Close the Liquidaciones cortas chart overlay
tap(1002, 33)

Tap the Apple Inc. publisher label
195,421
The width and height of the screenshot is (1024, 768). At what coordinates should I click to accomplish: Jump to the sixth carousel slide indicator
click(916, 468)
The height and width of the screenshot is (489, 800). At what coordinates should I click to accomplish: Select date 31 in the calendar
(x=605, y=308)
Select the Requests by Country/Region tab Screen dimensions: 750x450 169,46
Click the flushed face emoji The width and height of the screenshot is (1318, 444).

# # #

### Exercise objective
The expected result is an exact transcription of the lines from the one containing "Tap the Apple Inc. publisher label" through the end of the records above; please include both ends.

### Response area
Tap the Apple Inc. publisher label
195,421
The width and height of the screenshot is (1024, 768). At what coordinates should I click to accomplish: Jump to the sixth carousel slide indicator
click(916, 468)
The height and width of the screenshot is (489, 800). At what coordinates should I click to accomplish: Select date 31 in the calendar
(x=605, y=308)
Select the Requests by Country/Region tab Screen dimensions: 750x450 169,46
Click the flushed face emoji The width and height of the screenshot is (1318, 444).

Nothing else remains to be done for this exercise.